To do |
1. Decide whether each statement below agrees with the Saint Mark's church history. Answer yes or no for each, and quote the deciding words.
(a) The first service of the new parish was held on Easter, 1865.
(b) S. L. Bennett suggested the name "Saint Mark's."
(c) By August, one hundred persons had subscribed to support the church financially.
2. Please write the next part of the Saint Mark's church history, starting after its last sentence.

(Selected excerpt Opens)

Updated: Mar 23, 2019

The mission of Saint Mark’s, an historical, Black Episcopal Church with a diverse congregation, is to live and grow in the Gospel of Jesus Christ, as well as to reach out, serve, teach, and support the parish family and wider community. The church is in the Radcliffeboro neighborhood at 16 Thomas Street in downtown Charleston.

Saint Mark’s was organized as an independent parish in 1865 by a group of devout Black Episcopalians who found themselves without a place to worship at the end of the Civil War. Permission was granted by the city to use the Orphan’s Chapel on Vanderhorst Street. The first service was held on Easter, 1865. Immediately after the service, an organizational meeting was held, and the following were elected to manage the affairs of the congregation: S. L. Bennett, Chairman, J. N. Gregg. Secretary, R.E. DeReef, Treasurer, B.K. Kinloch, J. Wheaton, R Holloway, S. O’Hear, and J. B. Mushington, aided by Mrs. Lydia Frost.

At the suggestion of Mr. J.B. Mushington, Sr., the name “Saint Mark’s” was adopted at a meeting of the congregation on June 25, 1865. In August, W.E. Marshall and J.M.F. DeReef were added to the committee. By that time, ninety-five persons had subscribed to give financial support to the church.

(Selected excerpt Closes)
(Information supplied Opens)

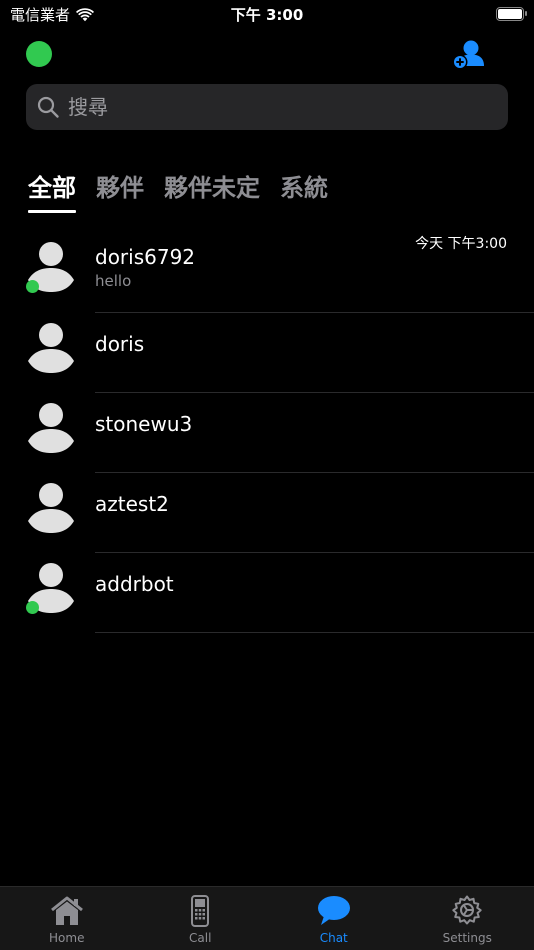  What do you see at coordinates (114, 281) in the screenshot?
I see `message-preview: hello` at bounding box center [114, 281].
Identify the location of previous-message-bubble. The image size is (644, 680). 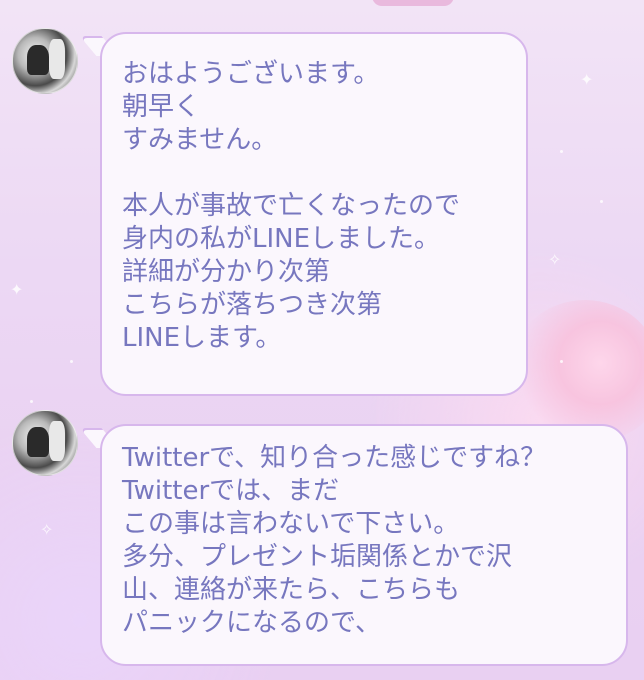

(Information supplied Closes)

Answers for the tasks |
1.
(a) Yes: "The first service was held on Easter, 1865."
(b) No: "At the suggestion of Mr. J.B. Mushington, Sr., the name “Saint Mark’s” was adopted"
(c) No: "ninety-five persons had subscribed to give financial support to the church."

2.
The property on which Saint Mark’s stands today – at the corner of Thomas and Warren Streets – was purchased in 1870. The church was designed by Louis J. Barbot and was built by the Devereau Brothers. A temple form was used and may have been one of the last of that style built in America. In the city, it is the only church built of wood. The people subscribed an additional amount to begin construction with the cornerstone being laid on October 26, 1877. After completion the dedication and the consecration took place on Nov. 7, 1878.

The church structure has suffered major damage from several natural disasters including the earthquake of 1886, the Sea Island Hurricane of 1893 and Hurricane Hugo 1989. Over the years repairs and continued maintenance have been made to preserve the beauty of the church.

As the church has evolved over the years, so has the neighborhood in which it stands. For years, this vibrant African-American community was known as the Morris Street area. It was home to black professionals who owned many businesses including restaurants, a motel, doctors and law offices and real estate. Today, due to its proximity to MUSC and C of C, many of the residents of Radcliffboro are professionals and students.

Saint Mark’s has renewed its outreach and presence to reach out, serve, teach, and support not only its parish family but the wider community. Like the Sankofa, Saint Mark’s looks to the future while remembering its past. ALL ARE WELCOME to be a part of this new day of mission, ministry and worship!!